> **Aim of the task**: Swap "GUI agent" for "UI agent" everywhere in the data below, leaving every other word unchanged. Omit the pictures when you give the lines back.

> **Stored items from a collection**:
......

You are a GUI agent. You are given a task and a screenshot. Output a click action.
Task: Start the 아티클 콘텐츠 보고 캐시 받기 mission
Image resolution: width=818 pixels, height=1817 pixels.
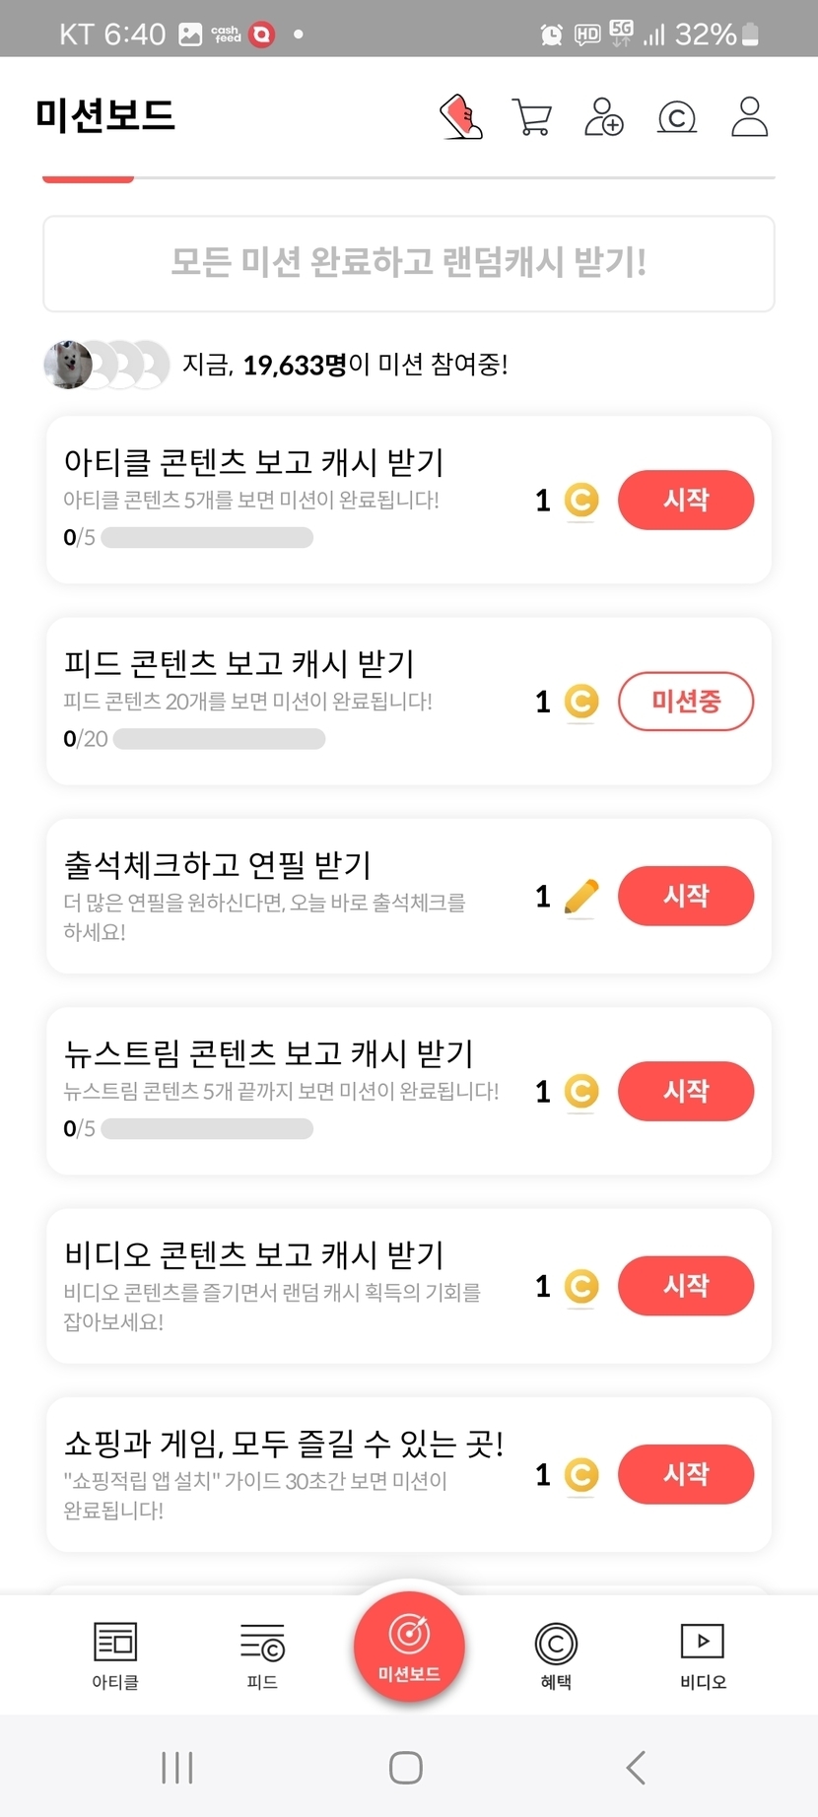(x=686, y=500)
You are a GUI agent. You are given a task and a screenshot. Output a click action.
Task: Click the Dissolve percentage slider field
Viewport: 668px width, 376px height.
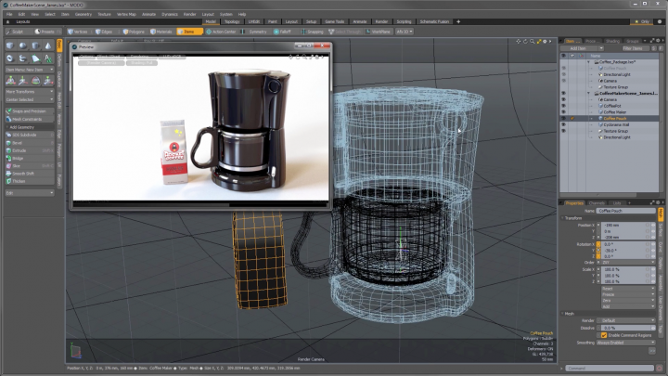click(x=627, y=328)
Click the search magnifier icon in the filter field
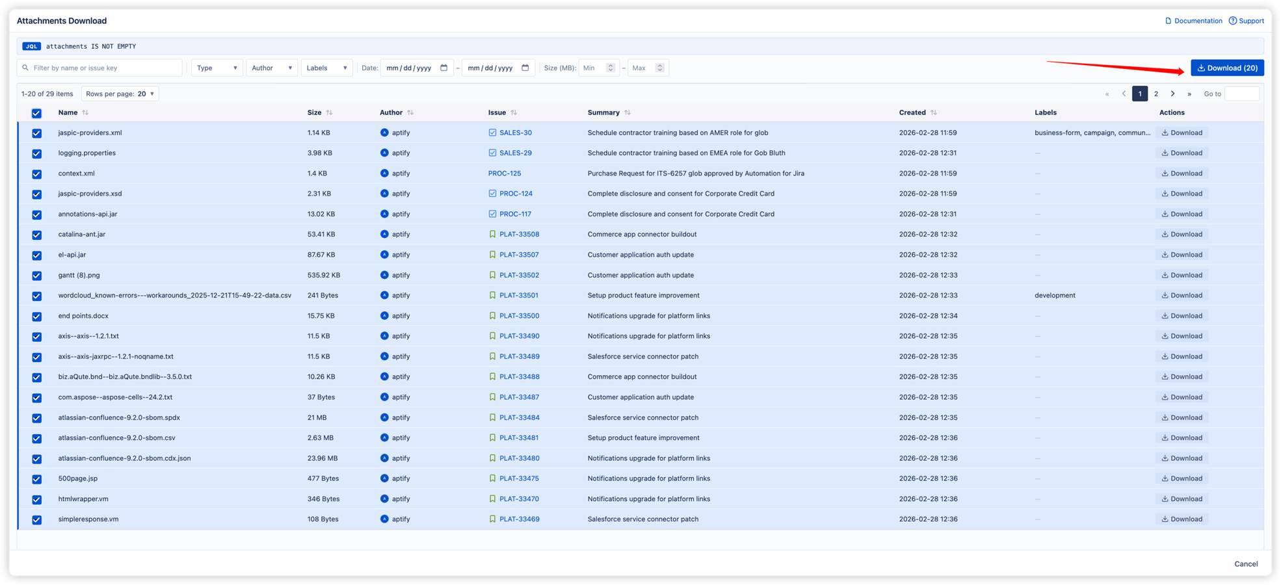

......

> **Correct response**:
You are a UI agent. You are given a task and a screenshot. Output a click action.
Task: Start the 아티클 콘텐츠 보고 캐시 받기 mission
Image resolution: width=818 pixels, height=1817 pixels.
(x=686, y=500)
You are a UI agent. You are given a task and a screenshot. Output a click action.
Task: Click the Dissolve percentage slider field
Viewport: 668px width, 376px height.
click(x=627, y=328)
Click the search magnifier icon in the filter field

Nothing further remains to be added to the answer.